(Stored records)
******

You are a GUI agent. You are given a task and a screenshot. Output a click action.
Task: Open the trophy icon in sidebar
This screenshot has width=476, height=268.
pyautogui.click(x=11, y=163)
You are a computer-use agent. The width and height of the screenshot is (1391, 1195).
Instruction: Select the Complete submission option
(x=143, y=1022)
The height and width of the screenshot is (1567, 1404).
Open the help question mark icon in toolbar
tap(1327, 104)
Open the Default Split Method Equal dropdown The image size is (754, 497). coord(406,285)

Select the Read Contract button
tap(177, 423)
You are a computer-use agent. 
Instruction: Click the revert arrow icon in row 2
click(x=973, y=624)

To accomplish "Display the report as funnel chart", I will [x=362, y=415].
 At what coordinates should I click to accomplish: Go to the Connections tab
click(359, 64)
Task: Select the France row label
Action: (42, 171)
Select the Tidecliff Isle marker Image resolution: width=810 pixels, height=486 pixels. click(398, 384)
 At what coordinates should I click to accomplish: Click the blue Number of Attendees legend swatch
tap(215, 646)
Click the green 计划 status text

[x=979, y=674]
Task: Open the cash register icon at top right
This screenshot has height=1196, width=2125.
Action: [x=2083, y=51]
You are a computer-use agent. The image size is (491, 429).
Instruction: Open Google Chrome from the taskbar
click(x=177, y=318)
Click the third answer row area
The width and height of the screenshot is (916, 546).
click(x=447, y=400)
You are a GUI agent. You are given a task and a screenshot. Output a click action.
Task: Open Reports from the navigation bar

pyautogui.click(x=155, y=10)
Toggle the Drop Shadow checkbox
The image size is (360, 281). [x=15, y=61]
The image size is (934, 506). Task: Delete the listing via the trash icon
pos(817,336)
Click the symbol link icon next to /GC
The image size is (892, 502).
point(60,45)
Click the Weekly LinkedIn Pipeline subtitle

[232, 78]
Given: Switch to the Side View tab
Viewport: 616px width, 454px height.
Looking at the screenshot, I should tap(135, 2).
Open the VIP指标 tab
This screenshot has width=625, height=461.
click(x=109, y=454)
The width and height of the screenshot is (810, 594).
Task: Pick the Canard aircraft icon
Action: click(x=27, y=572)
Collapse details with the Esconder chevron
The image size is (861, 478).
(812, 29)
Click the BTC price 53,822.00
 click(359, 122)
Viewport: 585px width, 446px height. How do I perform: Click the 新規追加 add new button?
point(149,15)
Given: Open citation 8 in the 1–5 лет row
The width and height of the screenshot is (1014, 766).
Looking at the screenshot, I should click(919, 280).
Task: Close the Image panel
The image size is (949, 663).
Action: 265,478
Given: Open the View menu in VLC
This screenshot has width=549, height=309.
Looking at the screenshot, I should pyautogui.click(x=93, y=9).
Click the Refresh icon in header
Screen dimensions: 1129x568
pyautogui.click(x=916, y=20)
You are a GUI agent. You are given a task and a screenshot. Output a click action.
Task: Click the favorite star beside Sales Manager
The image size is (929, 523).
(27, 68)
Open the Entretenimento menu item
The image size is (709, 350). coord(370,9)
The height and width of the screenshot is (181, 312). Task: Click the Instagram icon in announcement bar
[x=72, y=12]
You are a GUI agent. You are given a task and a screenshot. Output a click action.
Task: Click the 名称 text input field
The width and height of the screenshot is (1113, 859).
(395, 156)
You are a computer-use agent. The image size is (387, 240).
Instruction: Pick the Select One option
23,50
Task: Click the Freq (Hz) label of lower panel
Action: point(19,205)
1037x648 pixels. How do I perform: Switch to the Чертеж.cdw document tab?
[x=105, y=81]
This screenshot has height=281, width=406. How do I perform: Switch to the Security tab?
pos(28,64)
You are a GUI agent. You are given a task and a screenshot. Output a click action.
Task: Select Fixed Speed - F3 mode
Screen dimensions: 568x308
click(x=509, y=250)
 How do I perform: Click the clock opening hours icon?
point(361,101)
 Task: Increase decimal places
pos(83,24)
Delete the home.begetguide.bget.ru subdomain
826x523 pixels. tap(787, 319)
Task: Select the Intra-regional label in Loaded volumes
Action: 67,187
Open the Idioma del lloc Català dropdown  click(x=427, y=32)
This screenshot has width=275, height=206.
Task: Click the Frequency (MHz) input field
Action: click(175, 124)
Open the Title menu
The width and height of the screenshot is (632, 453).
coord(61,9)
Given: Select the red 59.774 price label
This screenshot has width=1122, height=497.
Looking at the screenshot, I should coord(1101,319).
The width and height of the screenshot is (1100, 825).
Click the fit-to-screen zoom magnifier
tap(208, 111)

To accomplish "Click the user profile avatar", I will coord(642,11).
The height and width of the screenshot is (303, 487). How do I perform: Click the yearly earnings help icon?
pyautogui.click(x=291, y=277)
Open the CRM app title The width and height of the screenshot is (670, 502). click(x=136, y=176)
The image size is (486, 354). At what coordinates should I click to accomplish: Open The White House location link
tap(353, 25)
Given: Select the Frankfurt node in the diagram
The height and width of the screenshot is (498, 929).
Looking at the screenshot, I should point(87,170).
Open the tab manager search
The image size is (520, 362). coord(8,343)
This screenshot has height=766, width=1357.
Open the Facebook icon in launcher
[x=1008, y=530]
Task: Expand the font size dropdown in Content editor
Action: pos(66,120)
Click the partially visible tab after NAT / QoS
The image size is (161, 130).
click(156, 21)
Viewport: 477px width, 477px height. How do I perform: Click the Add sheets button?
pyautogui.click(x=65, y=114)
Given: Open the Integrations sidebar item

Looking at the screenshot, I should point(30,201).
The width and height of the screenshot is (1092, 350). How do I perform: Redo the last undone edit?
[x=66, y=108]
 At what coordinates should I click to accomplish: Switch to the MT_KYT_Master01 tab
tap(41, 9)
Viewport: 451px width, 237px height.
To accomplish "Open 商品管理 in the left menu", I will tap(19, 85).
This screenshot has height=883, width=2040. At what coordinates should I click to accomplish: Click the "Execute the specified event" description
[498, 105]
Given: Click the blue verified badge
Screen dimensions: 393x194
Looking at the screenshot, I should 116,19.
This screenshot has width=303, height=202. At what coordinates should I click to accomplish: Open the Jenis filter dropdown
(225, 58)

******

Task description. Set down the line that contains "Screen dimensions: 393x194" exactly. Do the same for each later line of the data, through the end, and add nothing.

Response area.
Screen dimensions: 393x194
Looking at the screenshot, I should 116,19.
This screenshot has width=303, height=202. At what coordinates should I click to accomplish: Open the Jenis filter dropdown
(225, 58)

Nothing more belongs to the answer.